These pages offer an introduction to the research process at a very general level.

What is a ‘gap in the literature’?

The gap, also considered the missing piece or pieces in the research literature, is the area that has not yet been explored or is under-explored. This could be a population or sample (size, type, location, etc.), research method, data collection and/or analysis, or other research variables or conditions. For a more detailed definition, see the following:

How do you identify the gaps?

Conducting an exhaustive literature review is your first step. As you search for journal articles, you will need to read critically across the breadth of the literature to identify these gaps. You goal should be to find a ‘space’ or opening for contributing new research. The first step is gathering a broad range of research articles on your topic. You may want to look for research that approaches the topic from a variety of methods – qualitative, quantitative, or mixed methods. SAGE Research Methods Online, accessible on the Library’s A-Z Databases page, is an excellent source for learning about research methodology.

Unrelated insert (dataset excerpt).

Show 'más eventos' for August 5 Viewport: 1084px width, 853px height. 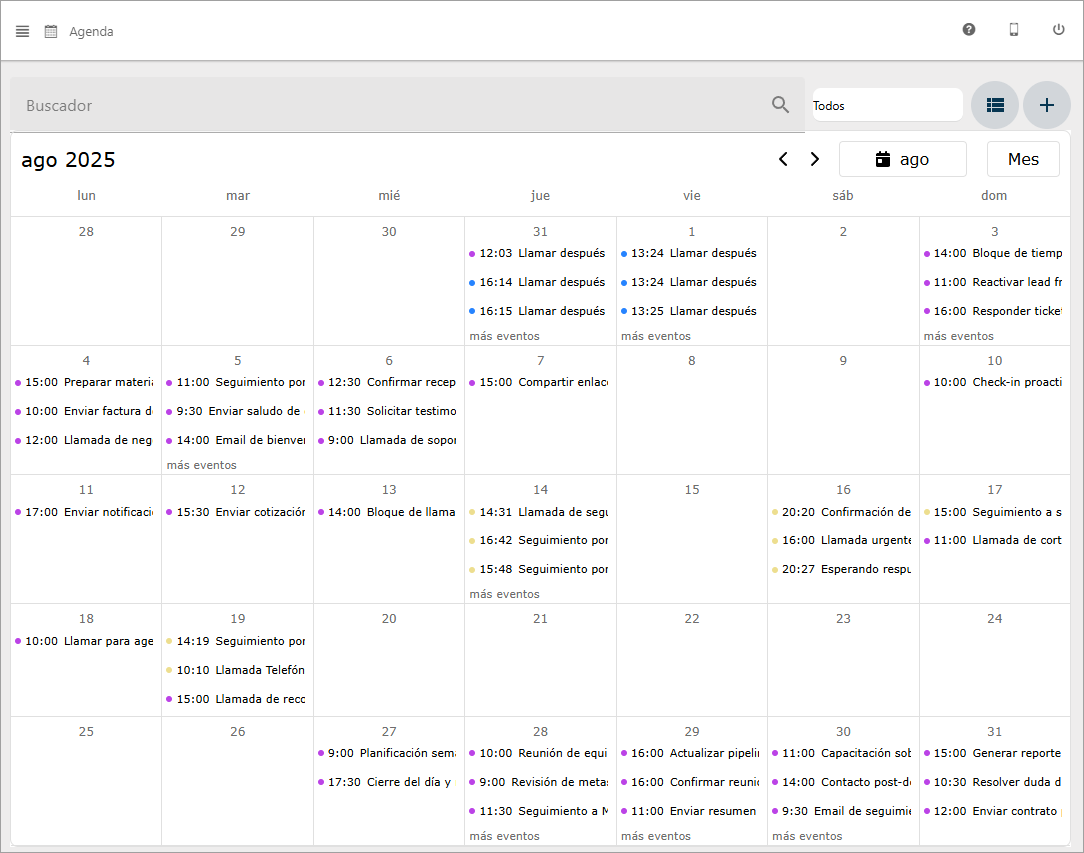pyautogui.click(x=201, y=465)
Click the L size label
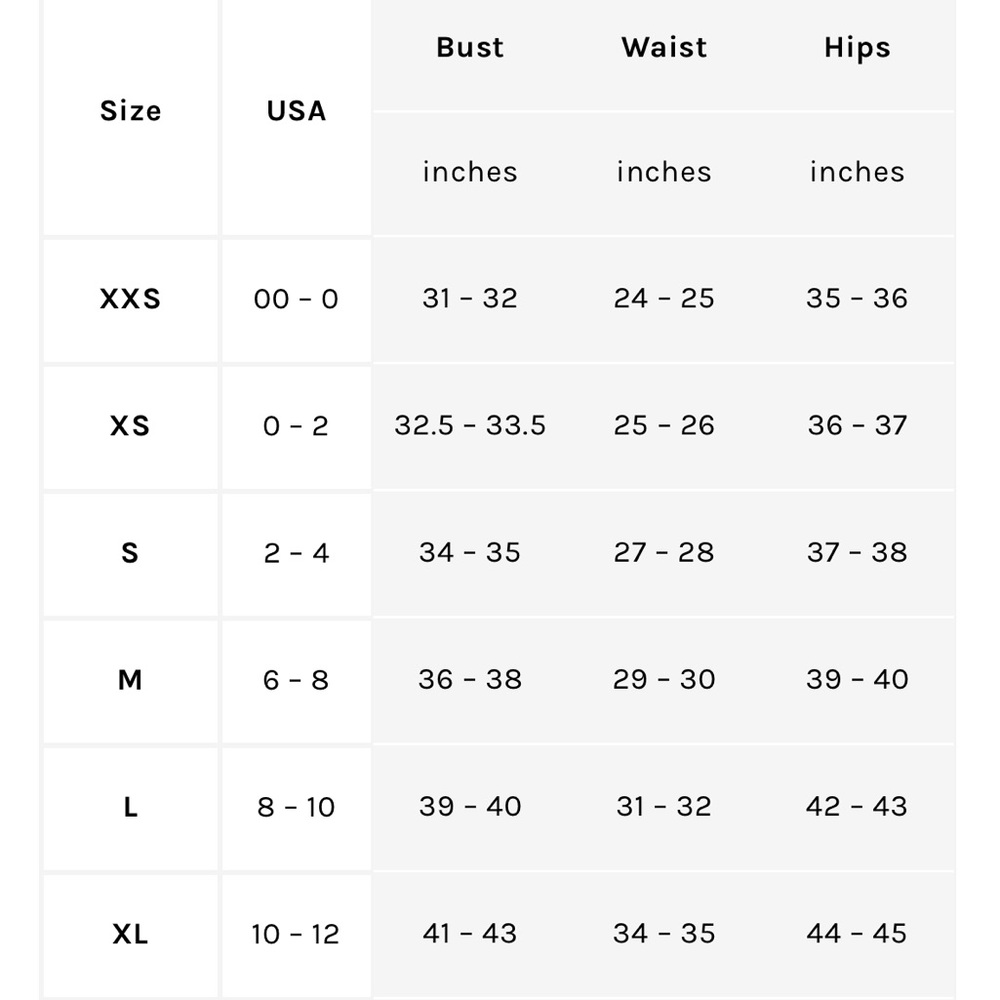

Click the link below to access the database:

Using the search technique called nesting, you can add these words to your search and limit to the abstract of the articles to quickly identify research that uses different methods. To learn more strategies and how to take advantage of advanced search features in article databases, see the Library’s Research Methodology page.

Where can you locate research gaps?

As you begin to gather the literature, you will want to critically read for what has, and has not, been learned from the research. Use the Discussion and Future Research sections of the articles to understand what the researchers have found and where they point out future or additional research areas.

See this example below:

Screenshot of an article PDF with the "Suggestions for Future Research and Conclusion" section highlighted.

Continue to ask critical questions of your topic – who, what, when, where and how – about the population or setting, conditions or variables, methods or analysis, and measurement or outcomes. Also consider what has not been explored in the study and what may be a possible ‘gap’ or opening for your potential research and contribution to the topic. Use organizational tools such as charts or Venn diagrams to map out the research you find from scholarly articles. These methods may be helpful to organize what information you have found and what is shared among the literature, as well as to identify what areas may be missing in the research.

For additional examples, try a Roadrunner Search using this search string: ("Literature review") AND (gap*)

Screenshot of the Roadrunner Advanced Search with an example search for "future research" or gap.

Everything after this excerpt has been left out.